Es gibt diese Menschen, nur: Sie sind zu wenige, um geistiger Enge und Brutalität mit Aufklärung und breitem Widerstand entgegenzutreten. Noch immer fast vereinzelt kämpfen Pfarrer, Streetworker und kleine Bürgerinitiativen gegen klammheimliche Schadenfreude und eine Spirale des Schweigens. Ihre geringe Zahl verweist auf eine weitere Ursache für die unselige Gemengelage im Osten - den jahrzehntelangen Aderlass glaubwürdiger und bitter notwendiger Autoritäten. Denn auf geradezu verhängnisvolle Weise rächt sich bis zum heutigen Tag, dass sich unter den drei Millionen vergraulten DDR-Bürgern fast unsere gesamte kritische Intelligenz befand. Hier sind Generationen abgetragen worden. Und aus einem zurückbleibenden dumpfen Klima fliehen verständlicherweise nun auch die Glaubwürdigen der jüngeren Generation.
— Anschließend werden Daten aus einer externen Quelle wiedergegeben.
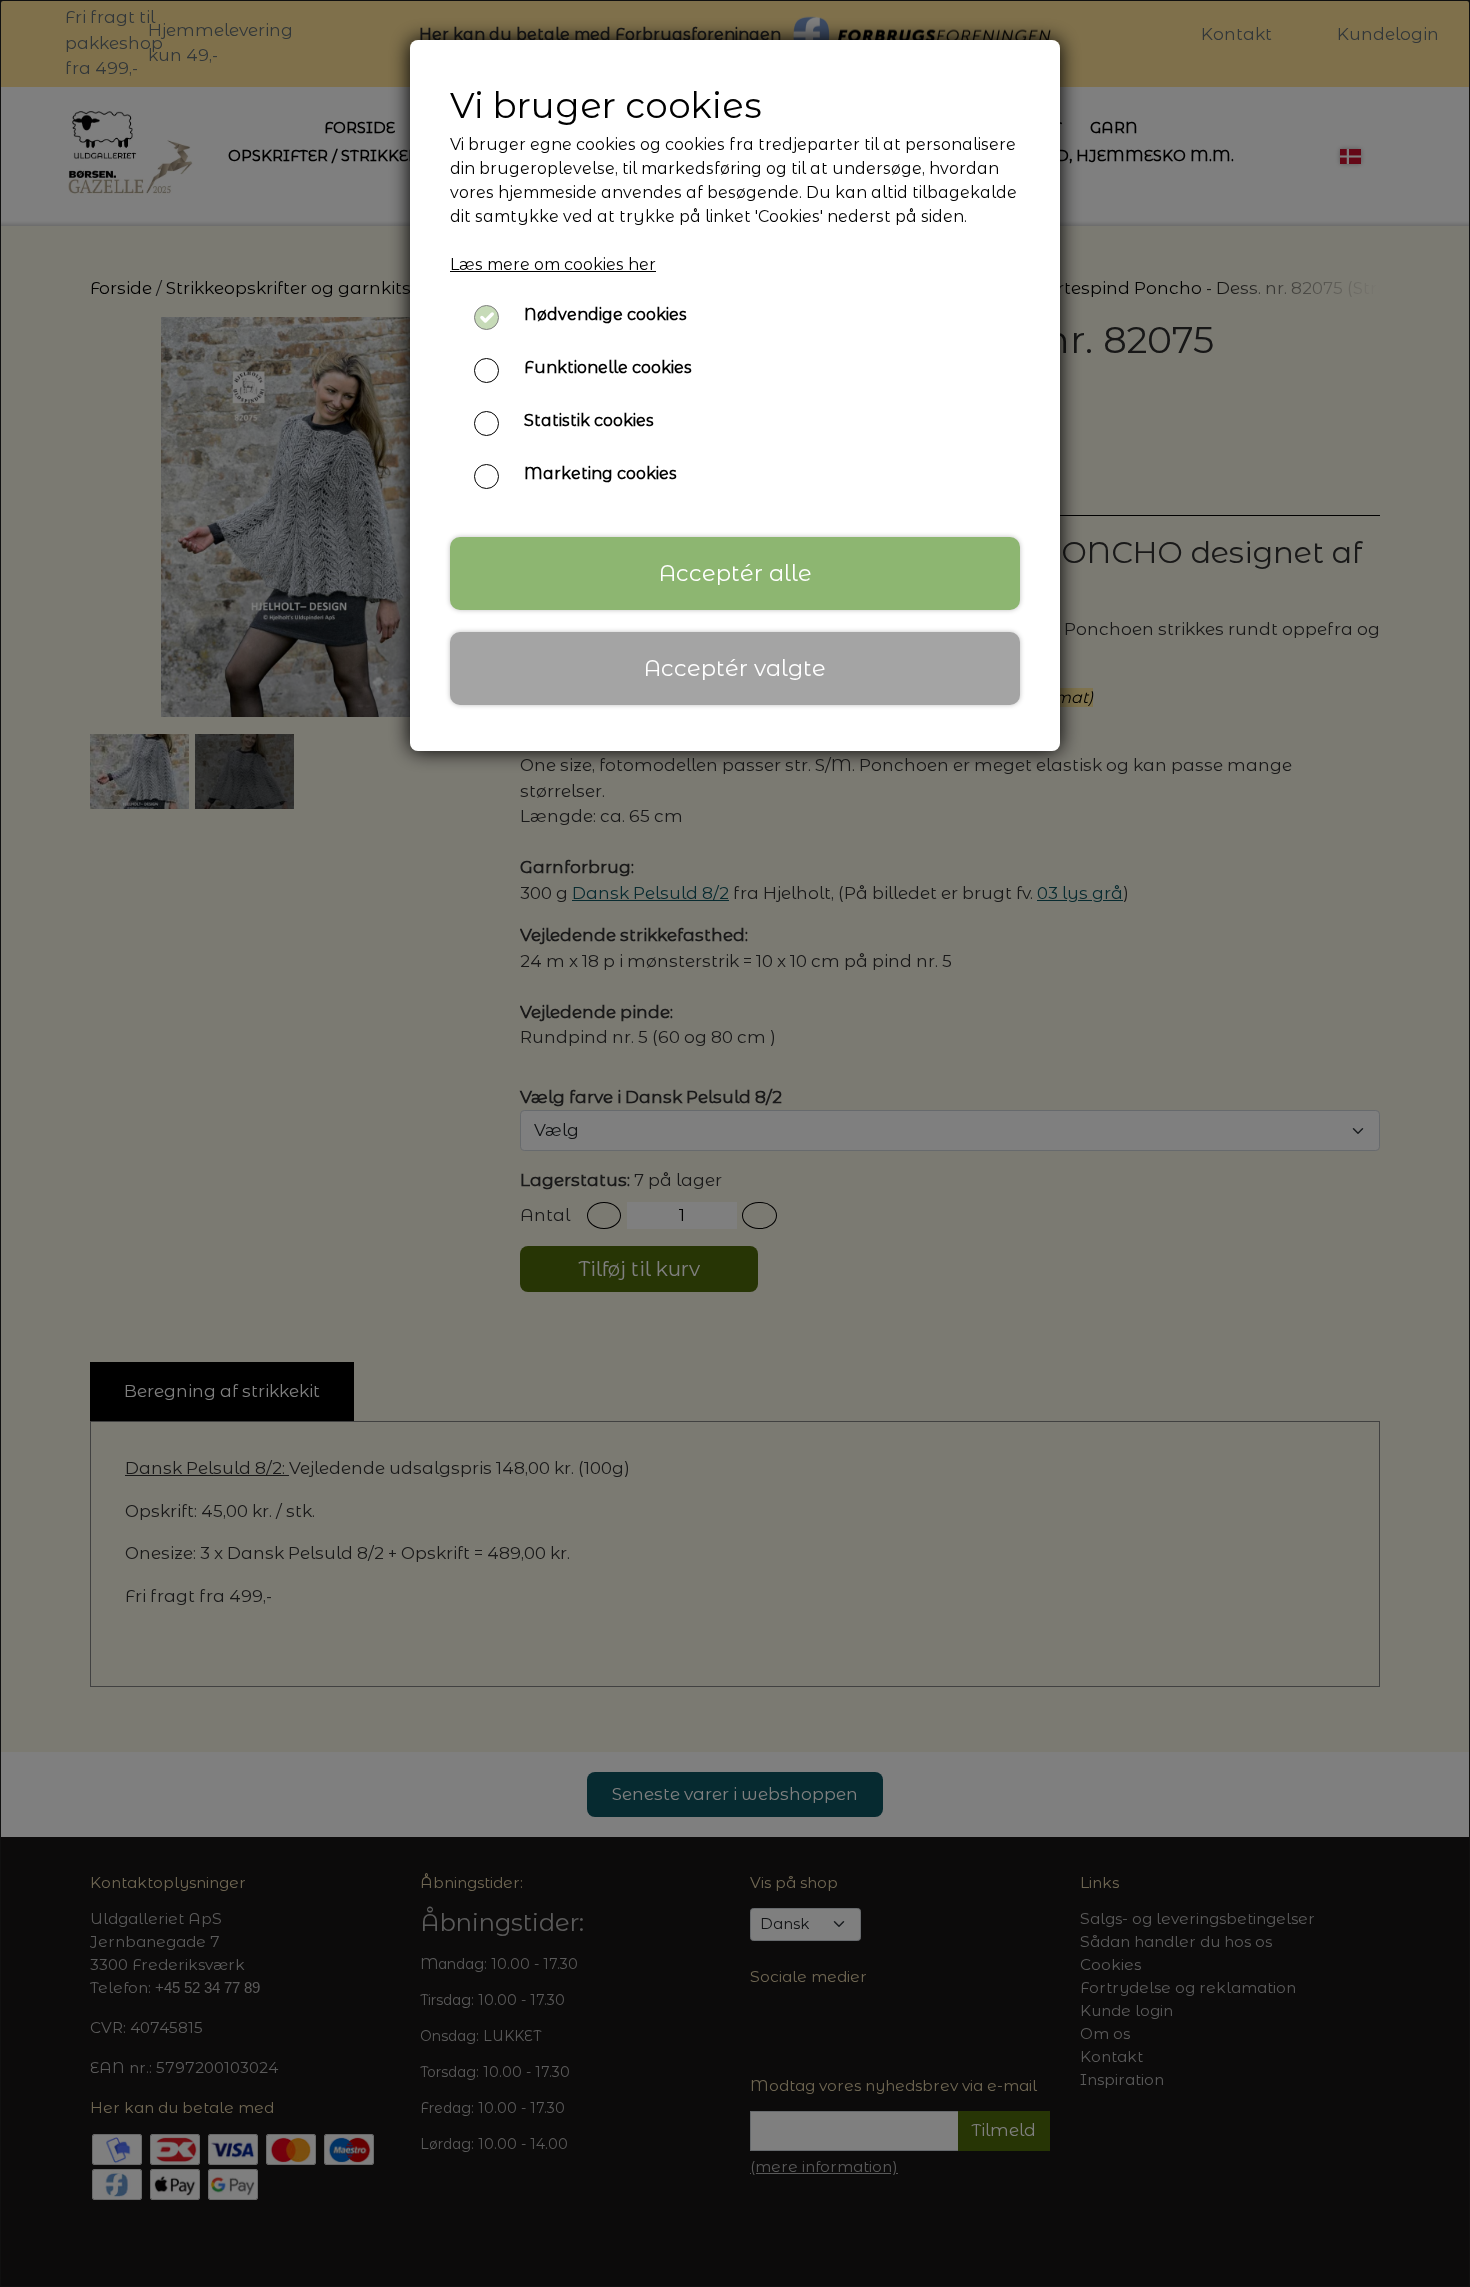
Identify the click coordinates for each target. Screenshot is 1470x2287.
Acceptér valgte (735, 668)
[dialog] (735, 1143)
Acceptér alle (735, 573)
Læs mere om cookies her (553, 264)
Hier könnten sich jetzt jene 68er verdient machen, die einst nicht zu den Verherrlichern der sozialistischen Diktatur zählten. Wir brauchen, um für uns selbstverständliche Grundwerte wie den Respekt vor dem Leben anderer Menschen auch in tristen Nestern glaubhaft zu vermitteln, in östlichen Jugendklubs und Schulen die Zeitzeugenarbeit jener Demokraten unter den Geflohenen, die mit Jugendlichen gut umgehen können. Ich weiß, dass dabei etwas herauskommt: Ich habe letztes Jahr in Greifswald mit rechtsradikalen Jugendlichen gearbeitet - mit der harten Sorte, die bereits im Knast gesessen hat. Wir werden nie alle erreichen, doch da gibt es eine große Reserve.

Die 68er, die ja heute in vielen Institutionen sitzen, sollten überlegen, in welche internationalen Projekte sie die "Dumpfbacken" einbinden könnten - ja, gerade die. Wir kritisieren die 68er gern. Nie aber dafür, dass sie das Mittun und Mitschweigen ihrer Eltern während der Nazi-Zeit nicht mehr von der Tagesordnung ließen. Das ist dieser Generation hoch anzurechnen, und davon sollte jetzt auch der Osten mehr profitieren. Denn bei uns gab es kein 1968, mehr noch: Die deutsche Kriegsschuld wurde kategorisch in den Westen abgeschoben, wo ja angeblich alle Nazis hingeflohen waren, wie jedes Schulkind Jahr für Jahr lernte. Nun wird auch die DDR-Geschichte zugeschwiemelt. An der nun zum zweiten Mal nicht aufgearbeiteten Vergangenheit krankt der Osten.